Uma das certezas de que se tem quando se faz uma viagem de mochila às costas é que os planos mudam. E foi exatamente assim que o Camboja entrou na minha vida: de surpresa, sem estar nos planos. Sentia que precisava de parar um bocadinho, assentar os pés no chão e encontrar alguma paz e direção. Não havia melhor forma de o fazer do que senão retribuir à comunidade que me acolhesse.
Acabei por encontrar um projeto através do Workaway numa vila nos arredores de Siem Reap, a cerca de 20 minutos da cidade, sem rede, sem ruas cimentadas, onde todos viviam em comunidade. Esta vila parecia parada no tempo. Fiquei com a Fara, uma mulher cheia de sonhos e projetos, os seus dois cães, e, uns dias depois, chegou outra voluntária vinda da Áustria.
Desde o primeiro momento em que pus os pés na casa da Fara, que mais parecia um pequeno retiro, percebi que estava exatamente onde devia estar. Aquele era o sítio perfeito para desacelerar, respirar fundo e voltar a mim mesma.

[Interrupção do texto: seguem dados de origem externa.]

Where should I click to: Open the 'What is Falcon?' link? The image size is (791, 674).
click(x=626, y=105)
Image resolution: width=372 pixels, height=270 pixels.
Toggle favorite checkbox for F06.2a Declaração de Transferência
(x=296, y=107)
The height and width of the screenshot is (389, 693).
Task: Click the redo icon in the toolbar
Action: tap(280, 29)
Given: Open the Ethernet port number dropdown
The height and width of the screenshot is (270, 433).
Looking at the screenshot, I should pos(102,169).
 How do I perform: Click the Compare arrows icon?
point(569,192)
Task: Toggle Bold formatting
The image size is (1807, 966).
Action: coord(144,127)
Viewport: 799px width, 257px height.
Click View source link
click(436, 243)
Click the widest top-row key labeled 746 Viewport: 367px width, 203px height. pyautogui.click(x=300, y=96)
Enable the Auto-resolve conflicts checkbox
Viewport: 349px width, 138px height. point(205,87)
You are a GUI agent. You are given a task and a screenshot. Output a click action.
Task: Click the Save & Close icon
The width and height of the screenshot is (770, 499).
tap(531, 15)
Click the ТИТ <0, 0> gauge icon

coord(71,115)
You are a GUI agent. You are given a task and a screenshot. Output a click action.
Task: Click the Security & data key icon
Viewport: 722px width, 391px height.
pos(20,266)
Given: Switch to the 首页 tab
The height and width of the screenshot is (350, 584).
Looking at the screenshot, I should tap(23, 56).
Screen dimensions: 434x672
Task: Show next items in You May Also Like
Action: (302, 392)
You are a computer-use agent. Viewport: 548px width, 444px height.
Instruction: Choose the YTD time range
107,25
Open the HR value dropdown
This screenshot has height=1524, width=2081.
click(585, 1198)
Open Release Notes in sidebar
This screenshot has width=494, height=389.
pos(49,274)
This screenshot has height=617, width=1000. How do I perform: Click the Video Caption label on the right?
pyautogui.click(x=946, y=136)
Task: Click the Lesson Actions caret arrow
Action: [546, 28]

Durante duas semanas, os nossos dias foram preenchidos com tarefas variadas: jardinagem, decoração do espaço exterior, ajudar a lançar o negócio de tours da Fara (criámos flyers, cartazes, site, redes sociais e até testámos as experiências). Aos domingos, dávamos aulas de inglês às crianças da vila e fazíamos atividades de limpeza e reciclagem.

Era incrível ver como aquelas crianças, pequeninas e sem acesso a telemóveis, apareciam no seu único dia livre, por vontade própria, para aprender, brincar e estar connosco. Com o tempo, começaram até a aparecer durante a semana só para brincar, vinham bater à porta a perguntar se podiam entrar.
Era uma casa viva, cheia de movimento e gargalhadas, onde cada momento era partilhado com generosidade. As ligações que criámos, com as crianças, os vizinhos, os vendedores do mercado, e a outra voluntária, que hoje é uma grande amiga, foram reais, intensas e naturais. Conhecemos outras vilas, aprendemos a cozinhar comida khmer e tive, finalmente, a minha primeira experiência de conduzir mota à cambojana! Aprendi a empilhar tudo e mais alguma coisa em cima da scooter e a navegar as estradas de terra como se fizesse aquilo há anos.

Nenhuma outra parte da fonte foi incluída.